Muhammed: Ben, seni sevdiğim gibi görüyorum,
seni sevenlerin senin hayırlı işler yapmanı sevdikleri gibi seviyorum. Seni
hazineyi korumada güçlü, hazineden yememede iffetli, hazineyi dağıtmaya
adaletli görüyorum. Eğer eğilirsen, yanlışa meyledersen seni ok düzeltir gibi
düzeltiriz demiş.
Hazreti Ömer de:
الْحَمْدُ
لِلَّهِ الَّذِي جَعَلَنِي فِي قَوْمٍ إِذَا مِلْتُ عَدَلُونِي
Yanlışa meylettiğimde beni doğrultacak bir
toplum içinde kıldığı için Allaha hamdolsun demiş. (Abdullah bin Mübarek (d: 118/736-
ö. 181/797) ElZühd, 512 nolu hadis)
Bir gün, Muhacir ve Ensarın arasında otururken
Hazreti Ömer:
أرأيتم لو ترخصت في بعض الامر ما كنتم فاعلين
Bazı işlerde (azimeti değil de) ruhsatı seçsem
ne yaparsınız? demiş ve bu soruyu üç defa tekrarlamış.

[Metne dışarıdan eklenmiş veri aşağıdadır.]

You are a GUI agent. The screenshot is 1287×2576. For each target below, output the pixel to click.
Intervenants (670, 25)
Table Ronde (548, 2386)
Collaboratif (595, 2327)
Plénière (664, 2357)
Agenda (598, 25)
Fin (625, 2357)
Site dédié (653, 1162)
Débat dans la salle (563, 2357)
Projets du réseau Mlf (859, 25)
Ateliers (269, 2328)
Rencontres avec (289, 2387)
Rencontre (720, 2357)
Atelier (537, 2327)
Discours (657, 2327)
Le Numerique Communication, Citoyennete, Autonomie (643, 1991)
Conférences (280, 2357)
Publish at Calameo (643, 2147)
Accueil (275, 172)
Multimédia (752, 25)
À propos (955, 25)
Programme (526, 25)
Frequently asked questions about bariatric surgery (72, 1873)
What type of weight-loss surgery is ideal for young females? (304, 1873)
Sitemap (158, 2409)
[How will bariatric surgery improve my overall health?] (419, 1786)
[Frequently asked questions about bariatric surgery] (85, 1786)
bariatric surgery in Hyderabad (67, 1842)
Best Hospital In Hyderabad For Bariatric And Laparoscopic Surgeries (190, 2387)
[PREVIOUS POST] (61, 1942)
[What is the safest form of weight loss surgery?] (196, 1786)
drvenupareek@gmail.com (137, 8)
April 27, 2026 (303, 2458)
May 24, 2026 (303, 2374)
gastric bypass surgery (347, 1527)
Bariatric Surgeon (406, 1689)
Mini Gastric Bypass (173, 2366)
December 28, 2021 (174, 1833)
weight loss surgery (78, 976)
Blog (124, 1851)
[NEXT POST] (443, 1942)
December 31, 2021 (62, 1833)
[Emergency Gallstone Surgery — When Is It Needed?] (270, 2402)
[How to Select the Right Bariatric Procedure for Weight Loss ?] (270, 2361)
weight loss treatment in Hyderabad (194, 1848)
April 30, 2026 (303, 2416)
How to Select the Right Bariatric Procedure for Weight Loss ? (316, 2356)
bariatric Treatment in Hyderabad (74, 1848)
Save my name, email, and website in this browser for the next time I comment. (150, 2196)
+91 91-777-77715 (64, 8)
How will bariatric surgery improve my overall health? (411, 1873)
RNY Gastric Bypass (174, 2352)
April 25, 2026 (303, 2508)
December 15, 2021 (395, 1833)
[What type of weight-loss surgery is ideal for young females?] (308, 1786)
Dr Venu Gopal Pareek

Bunun üzerine Ensarın ilk Müslüman
olanlarından Beşir bin Sad:
لو فعلت قومناك
Bunu yaparsan seni düzeltiriz demiş. (Buhari,
Tarihül Kebir, Babüs-Sin, No:1825)
Seven, sevdiğinin yanlışını, uygun bir şekilde,
yalnızken söyler.
Rabbani eğitimden geçen sevgili peygamberimiz,
onun arkadaşları ve o günden bu güne kadar geçen değerli insanlar.
Bir de bu gün dünyanın en gelişmiş ülkesi olan Amerikanın
demokrasi eğitiminden gelen ve en çok oy alarak seçilen Trumpu düşünün.